Kamis, 08 Juni 2017

PATAH HATI #1

Mulutnya mulai berbuih kala itu. Air matanya sudah seperti mata air. Sudah hampir limabelas menit dia merepet membahas satu orang yang membuatnya mati langkah. Tempo bicaranya layaknya hujan di bulan Januari yang terus menghujam tanah yang bahkan sudah kuyup.

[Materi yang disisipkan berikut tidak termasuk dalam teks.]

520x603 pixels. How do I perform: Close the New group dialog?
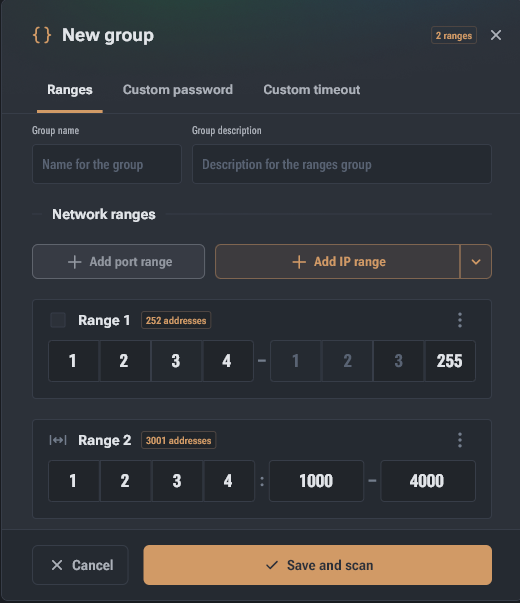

Satu orang itu benar-benar membuatnya mati langkah. Kemudian dalatanglah aku, menyeretnya paksa dari tempat yang membuatnya tak ingin beranjak. Kududukkan dia dibawah payung besar kafe tengah kota ini. Sampai saat ini adalah menit ke tiga puluh setelah kududukkan dia, telah habis gelas es jeruk keduaku, dan hanya menyisakan ludah yang mampu aku telan. Selain kata-kata darinya.

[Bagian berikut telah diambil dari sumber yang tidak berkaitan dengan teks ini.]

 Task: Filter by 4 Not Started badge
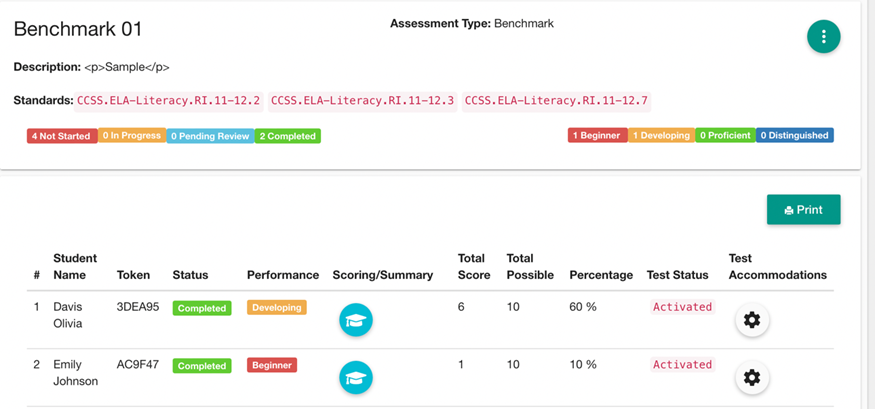click(x=62, y=136)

“Kamu tahu, aku sudah benar-benar cinta. Kemudian dia pergi begitu saja?. Kurang apa aku untuknya?. Kamu tahu? Aku ngga akan menemuinya lagi.” Kata-kata itu muncul sudah entah berapa kali. Bersama sesenggukannya dan bahunya yang naik turun tak karuan.
“Terus, kamu masih mencintainya?” tanyaku pelan, sambil menepuk bahunya pelan. Berusaha menenangkannya.
“Dia membuat aku jatuh cinta. Jatuh cinta tak seperti jatuh yang pernah aku alami sebelumnya. Jatuhnya dalam. Bahkan aku tak tahu harus pergi dari sana dengan cara apa” Begitu jawabnya, yang mungkin tak menjawab pertanyaanku.
“Jadi?” tanyaku pendek.

“Cukup” jawabnya pendek juga. Kemudian dia mengambil napasnya dalam-dalam dan menghelanya pelan-pelan, sepelan yang dia bisa. Napasnya mulai teratur dan bahunya mulai tenang. Kemudian dia mengucap terima kasih, berbalik badan, membayar tagihan minum kita, dan melenggang pergi. Sepuluh meter dia berjalan, dia menghadapku lagi, melambai tangan, tersenyum, dan kali ini dia benar-benar melenggang pergi.